── Source material ──
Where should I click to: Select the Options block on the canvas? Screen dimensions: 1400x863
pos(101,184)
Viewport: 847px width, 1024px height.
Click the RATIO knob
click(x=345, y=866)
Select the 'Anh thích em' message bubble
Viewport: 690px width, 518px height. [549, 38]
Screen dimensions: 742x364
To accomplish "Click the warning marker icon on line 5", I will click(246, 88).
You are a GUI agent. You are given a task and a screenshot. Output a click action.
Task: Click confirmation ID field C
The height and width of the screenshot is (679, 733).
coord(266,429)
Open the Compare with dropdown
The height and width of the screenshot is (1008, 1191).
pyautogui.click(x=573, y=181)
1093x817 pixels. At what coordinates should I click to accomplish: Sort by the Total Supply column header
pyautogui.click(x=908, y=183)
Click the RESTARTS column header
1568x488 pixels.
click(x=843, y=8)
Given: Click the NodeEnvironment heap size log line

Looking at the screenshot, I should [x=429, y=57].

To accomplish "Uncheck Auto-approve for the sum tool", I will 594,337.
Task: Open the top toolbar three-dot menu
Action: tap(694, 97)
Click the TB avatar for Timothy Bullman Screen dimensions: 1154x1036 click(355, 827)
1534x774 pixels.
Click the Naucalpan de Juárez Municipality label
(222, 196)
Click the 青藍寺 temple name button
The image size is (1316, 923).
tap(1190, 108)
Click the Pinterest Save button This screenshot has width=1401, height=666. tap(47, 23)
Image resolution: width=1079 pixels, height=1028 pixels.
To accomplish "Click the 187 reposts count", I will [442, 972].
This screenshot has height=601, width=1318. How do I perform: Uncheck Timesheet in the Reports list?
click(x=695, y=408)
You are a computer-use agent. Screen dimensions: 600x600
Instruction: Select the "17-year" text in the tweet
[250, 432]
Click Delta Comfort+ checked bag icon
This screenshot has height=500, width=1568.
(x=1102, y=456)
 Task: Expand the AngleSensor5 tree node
───
- [Exercise requirements]: Each entry above must be repeated exactly, with nothing dropped.

- [Solution below]:
Where should I click to: Select the Options block on the canvas? Screen dimensions: 1400x863
pos(101,184)
Viewport: 847px width, 1024px height.
Click the RATIO knob
click(x=345, y=866)
Select the 'Anh thích em' message bubble
Viewport: 690px width, 518px height. [549, 38]
Screen dimensions: 742x364
To accomplish "Click the warning marker icon on line 5", I will click(246, 88).
You are a GUI agent. You are given a task and a screenshot. Output a click action.
Task: Click confirmation ID field C
The height and width of the screenshot is (679, 733).
coord(266,429)
Open the Compare with dropdown
The height and width of the screenshot is (1008, 1191).
pyautogui.click(x=573, y=181)
1093x817 pixels. At what coordinates should I click to accomplish: Sort by the Total Supply column header
pyautogui.click(x=908, y=183)
Click the RESTARTS column header
1568x488 pixels.
click(x=843, y=8)
Given: Click the NodeEnvironment heap size log line

Looking at the screenshot, I should [x=429, y=57].

To accomplish "Uncheck Auto-approve for the sum tool", I will 594,337.
Task: Open the top toolbar three-dot menu
Action: tap(694, 97)
Click the TB avatar for Timothy Bullman Screen dimensions: 1154x1036 click(355, 827)
1534x774 pixels.
Click the Naucalpan de Juárez Municipality label
(222, 196)
Click the 青藍寺 temple name button
The image size is (1316, 923).
tap(1190, 108)
Click the Pinterest Save button This screenshot has width=1401, height=666. tap(47, 23)
Image resolution: width=1079 pixels, height=1028 pixels.
To accomplish "Click the 187 reposts count", I will [442, 972].
This screenshot has height=601, width=1318. How do I perform: Uncheck Timesheet in the Reports list?
click(x=695, y=408)
You are a computer-use agent. Screen dimensions: 600x600
Instruction: Select the "17-year" text in the tweet
[250, 432]
Click Delta Comfort+ checked bag icon
This screenshot has height=500, width=1568.
(x=1102, y=456)
 Task: Expand the AngleSensor5 tree node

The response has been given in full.